─── STORED RECORDS
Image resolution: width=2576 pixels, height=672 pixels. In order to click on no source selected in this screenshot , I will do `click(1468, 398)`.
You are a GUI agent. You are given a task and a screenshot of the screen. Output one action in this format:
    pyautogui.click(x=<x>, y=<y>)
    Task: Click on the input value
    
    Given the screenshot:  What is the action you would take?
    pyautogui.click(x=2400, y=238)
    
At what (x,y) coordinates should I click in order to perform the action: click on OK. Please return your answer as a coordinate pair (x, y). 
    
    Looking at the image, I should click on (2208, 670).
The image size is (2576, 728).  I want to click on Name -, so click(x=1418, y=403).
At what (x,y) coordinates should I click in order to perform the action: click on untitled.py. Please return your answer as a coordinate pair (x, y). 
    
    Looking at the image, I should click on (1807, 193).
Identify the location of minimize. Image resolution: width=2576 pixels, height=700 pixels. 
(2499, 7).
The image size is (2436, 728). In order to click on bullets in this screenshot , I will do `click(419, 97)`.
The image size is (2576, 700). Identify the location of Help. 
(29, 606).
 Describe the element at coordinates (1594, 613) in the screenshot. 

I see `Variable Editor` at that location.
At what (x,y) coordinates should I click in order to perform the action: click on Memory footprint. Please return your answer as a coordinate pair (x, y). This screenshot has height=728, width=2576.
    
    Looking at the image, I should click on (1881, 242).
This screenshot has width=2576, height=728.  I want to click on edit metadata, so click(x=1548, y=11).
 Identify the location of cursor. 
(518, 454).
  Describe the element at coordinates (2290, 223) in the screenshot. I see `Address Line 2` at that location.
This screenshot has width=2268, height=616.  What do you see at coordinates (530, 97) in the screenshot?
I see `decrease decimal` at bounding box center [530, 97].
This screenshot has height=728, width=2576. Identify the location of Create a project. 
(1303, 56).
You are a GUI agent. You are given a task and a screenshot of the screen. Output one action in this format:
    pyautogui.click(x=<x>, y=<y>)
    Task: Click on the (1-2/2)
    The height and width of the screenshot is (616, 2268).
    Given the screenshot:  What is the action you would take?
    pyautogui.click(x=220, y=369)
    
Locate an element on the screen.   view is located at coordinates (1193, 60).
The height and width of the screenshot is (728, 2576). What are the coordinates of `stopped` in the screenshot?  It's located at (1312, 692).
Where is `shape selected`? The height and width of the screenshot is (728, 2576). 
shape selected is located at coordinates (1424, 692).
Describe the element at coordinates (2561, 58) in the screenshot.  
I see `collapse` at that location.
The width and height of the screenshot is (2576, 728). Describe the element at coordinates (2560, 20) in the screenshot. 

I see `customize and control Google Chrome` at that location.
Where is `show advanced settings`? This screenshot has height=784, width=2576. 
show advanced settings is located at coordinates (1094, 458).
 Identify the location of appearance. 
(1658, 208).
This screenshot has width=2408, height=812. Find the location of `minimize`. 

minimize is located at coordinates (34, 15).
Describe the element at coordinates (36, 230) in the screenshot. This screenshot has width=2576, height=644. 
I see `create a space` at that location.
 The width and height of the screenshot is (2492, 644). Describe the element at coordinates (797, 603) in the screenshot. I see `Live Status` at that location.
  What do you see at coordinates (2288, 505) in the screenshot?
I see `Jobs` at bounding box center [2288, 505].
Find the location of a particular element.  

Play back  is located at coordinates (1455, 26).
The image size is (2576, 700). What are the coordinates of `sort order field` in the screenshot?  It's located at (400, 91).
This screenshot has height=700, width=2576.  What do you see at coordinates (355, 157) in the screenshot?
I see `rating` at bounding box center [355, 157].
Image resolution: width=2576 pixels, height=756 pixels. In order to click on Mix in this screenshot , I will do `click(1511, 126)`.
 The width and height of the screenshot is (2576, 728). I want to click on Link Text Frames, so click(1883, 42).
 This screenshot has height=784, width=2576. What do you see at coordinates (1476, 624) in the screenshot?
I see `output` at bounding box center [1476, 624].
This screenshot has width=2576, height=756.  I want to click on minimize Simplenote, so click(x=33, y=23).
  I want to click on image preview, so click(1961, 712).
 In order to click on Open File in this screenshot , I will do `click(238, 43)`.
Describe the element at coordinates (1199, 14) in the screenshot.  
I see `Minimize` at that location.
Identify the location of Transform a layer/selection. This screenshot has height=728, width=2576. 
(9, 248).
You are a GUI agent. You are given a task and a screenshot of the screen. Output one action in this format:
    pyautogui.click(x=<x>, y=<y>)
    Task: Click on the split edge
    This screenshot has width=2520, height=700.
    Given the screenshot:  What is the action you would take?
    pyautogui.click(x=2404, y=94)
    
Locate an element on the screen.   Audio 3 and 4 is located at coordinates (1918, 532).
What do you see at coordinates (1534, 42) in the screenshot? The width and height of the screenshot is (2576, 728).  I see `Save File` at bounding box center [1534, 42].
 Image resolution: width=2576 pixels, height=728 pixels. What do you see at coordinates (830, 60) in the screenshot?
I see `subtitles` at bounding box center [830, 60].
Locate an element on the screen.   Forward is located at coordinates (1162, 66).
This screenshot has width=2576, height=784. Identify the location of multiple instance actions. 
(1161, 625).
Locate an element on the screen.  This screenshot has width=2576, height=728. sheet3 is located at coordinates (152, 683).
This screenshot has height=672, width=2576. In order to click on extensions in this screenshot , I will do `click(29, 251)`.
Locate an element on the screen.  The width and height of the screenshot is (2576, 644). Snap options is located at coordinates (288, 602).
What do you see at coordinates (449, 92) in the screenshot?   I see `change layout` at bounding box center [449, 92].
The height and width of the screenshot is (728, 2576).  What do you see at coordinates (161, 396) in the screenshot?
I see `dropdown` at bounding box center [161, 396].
──────
- _TASK GOAL_
Give every line of the rows above as a Markdown table with the columns No. and Line, numbering the lines in order and leaving out the blank ones.

- _OUTPUT OF THE TASK_
| No. | Line |
|---|---|
| 1 | Image resolution: width=2576 pixels, height=672 pixels. In order to click on no source selected in this screenshot , I will do `click(1468, 398)`. |
| 2 | You are a GUI agent. You are given a task and a screenshot of the screen. Output one action in this format: |
| 3 |     pyautogui.click(x=<x>, y=<y>) |
| 4 |     Task: Click on the input value |
| 5 |     Given the screenshot:  What is the action you would take? |
| 6 |     pyautogui.click(x=2400, y=238) |
| 7 | At what (x,y) coordinates should I click in order to perform the action: click on OK. Please return your answer as a coordinate pair (x, y).  |
| 8 |     Looking at the image, I should click on (2208, 670). |
| 9 | The image size is (2576, 728).  I want to click on Name -, so click(x=1418, y=403). |
| 10 | At what (x,y) coordinates should I click in order to perform the action: click on untitled.py. Please return your answer as a coordinate pair (x, y).  |
| 11 |     Looking at the image, I should click on (1807, 193). |
| 12 | Identify the location of minimize. Image resolution: width=2576 pixels, height=700 pixels.  |
| 13 | (2499, 7). |
| 14 | The image size is (2436, 728). In order to click on bullets in this screenshot , I will do `click(419, 97)`. |
| 15 | The image size is (2576, 700). Identify the location of Help.  |
| 16 | (29, 606). |
| 17 |  Describe the element at coordinates (1594, 613) in the screenshot.  |
| 18 | I see `Variable Editor` at that location. |
| 19 | At what (x,y) coordinates should I click in order to perform the action: click on Memory footprint. Please return your answer as a coordinate pair (x, y). This screenshot has height=728, width=2576. |
| 20 |     Looking at the image, I should click on (1881, 242). |
| 21 | This screenshot has width=2576, height=728.  I want to click on edit metadata, so click(x=1548, y=11). |
| 22 |  Identify the location of cursor.  |
| 23 | (518, 454). |
| 24 |   Describe the element at coordinates (2290, 223) in the screenshot. I see `Address Line 2` at that location. |
| 25 | This screenshot has width=2268, height=616.  What do you see at coordinates (530, 97) in the screenshot? |
| 26 | I see `decrease decimal` at bounding box center [530, 97]. |
| 27 | This screenshot has height=728, width=2576. Identify the location of Create a project.  |
| 28 | (1303, 56). |
| 29 | You are a GUI agent. You are given a task and a screenshot of the screen. Output one action in this format: |
| 30 |     pyautogui.click(x=<x>, y=<y>) |
| 31 |     Task: Click on the (1-2/2) |
| 32 |     The height and width of the screenshot is (616, 2268). |
| 33 |     Given the screenshot:  What is the action you would take? |
| 34 |     pyautogui.click(x=220, y=369) |
| 35 | Locate an element on the screen.   view is located at coordinates (1193, 60). |
| 36 | The height and width of the screenshot is (728, 2576). What are the coordinates of `stopped` in the screenshot?  It's located at (1312, 692). |
| 37 | Where is `shape selected`? The height and width of the screenshot is (728, 2576).  |
| 38 | shape selected is located at coordinates (1424, 692). |
| 39 | Describe the element at coordinates (2561, 58) in the screenshot.   |
| 40 | I see `collapse` at that location. |
| 41 | The width and height of the screenshot is (2576, 728). Describe the element at coordinates (2560, 20) in the screenshot.  |
| 42 | I see `customize and control Google Chrome` at that location. |
| 43 | Where is `show advanced settings`? This screenshot has height=784, width=2576.  |
| 44 | show advanced settings is located at coordinates (1094, 458). |
| 45 |  Identify the location of appearance.  |
| 46 | (1658, 208). |
| 47 | This screenshot has width=2408, height=812. Find the location of `minimize`.  |
| 48 | minimize is located at coordinates (34, 15). |
| 49 | Describe the element at coordinates (36, 230) in the screenshot. This screenshot has width=2576, height=644.  |
| 50 | I see `create a space` at that location. |
| 51 |  The width and height of the screenshot is (2492, 644). Describe the element at coordinates (797, 603) in the screenshot. I see `Live Status` at that location. |
| 52 |   What do you see at coordinates (2288, 505) in the screenshot? |
| 53 | I see `Jobs` at bounding box center [2288, 505]. |
| 54 | Find the location of a particular element.   |
| 55 | Play back  is located at coordinates (1455, 26). |
| 56 | The image size is (2576, 700). What are the coordinates of `sort order field` in the screenshot?  It's located at (400, 91). |
| 57 | This screenshot has height=700, width=2576.  What do you see at coordinates (355, 157) in the screenshot? |
| 58 | I see `rating` at bounding box center [355, 157]. |
| 59 | Image resolution: width=2576 pixels, height=756 pixels. In order to click on Mix in this screenshot , I will do `click(1511, 126)`. |
| 60 |  The width and height of the screenshot is (2576, 728). I want to click on Link Text Frames, so click(1883, 42). |
| 61 |  This screenshot has height=784, width=2576. What do you see at coordinates (1476, 624) in the screenshot? |
| 62 | I see `output` at bounding box center [1476, 624]. |
| 63 | This screenshot has width=2576, height=756.  I want to click on minimize Simplenote, so click(x=33, y=23). |
| 64 |   I want to click on image preview, so click(1961, 712). |
| 65 |  In order to click on Open File in this screenshot , I will do `click(238, 43)`. |
| 66 | Describe the element at coordinates (1199, 14) in the screenshot.   |
| 67 | I see `Minimize` at that location. |
| 68 | Identify the location of Transform a layer/selection. This screenshot has height=728, width=2576.  |
| 69 | (9, 248). |
| 70 | You are a GUI agent. You are given a task and a screenshot of the screen. Output one action in this format: |
| 71 |     pyautogui.click(x=<x>, y=<y>) |
| 72 |     Task: Click on the split edge |
| 73 |     This screenshot has width=2520, height=700. |
| 74 |     Given the screenshot:  What is the action you would take? |
| 75 |     pyautogui.click(x=2404, y=94) |
| 76 | Locate an element on the screen.   Audio 3 and 4 is located at coordinates (1918, 532). |
| 77 | What do you see at coordinates (1534, 42) in the screenshot? The width and height of the screenshot is (2576, 728).  I see `Save File` at bounding box center [1534, 42]. |
| 78 |  Image resolution: width=2576 pixels, height=728 pixels. What do you see at coordinates (830, 60) in the screenshot? |
| 79 | I see `subtitles` at bounding box center [830, 60]. |
| 80 | Locate an element on the screen.   Forward is located at coordinates (1162, 66). |
| 81 | This screenshot has width=2576, height=784. Identify the location of multiple instance actions.  |
| 82 | (1161, 625). |
| 83 | Locate an element on the screen.  This screenshot has width=2576, height=728. sheet3 is located at coordinates (152, 683). |
| 84 | This screenshot has height=672, width=2576. In order to click on extensions in this screenshot , I will do `click(29, 251)`. |
| 85 | Locate an element on the screen.  The width and height of the screenshot is (2576, 644). Snap options is located at coordinates (288, 602). |
| 86 | What do you see at coordinates (449, 92) in the screenshot?   I see `change layout` at bounding box center [449, 92]. |
| 87 | The height and width of the screenshot is (728, 2576).  What do you see at coordinates (161, 396) in the screenshot? |
| 88 | I see `dropdown` at bounding box center [161, 396]. |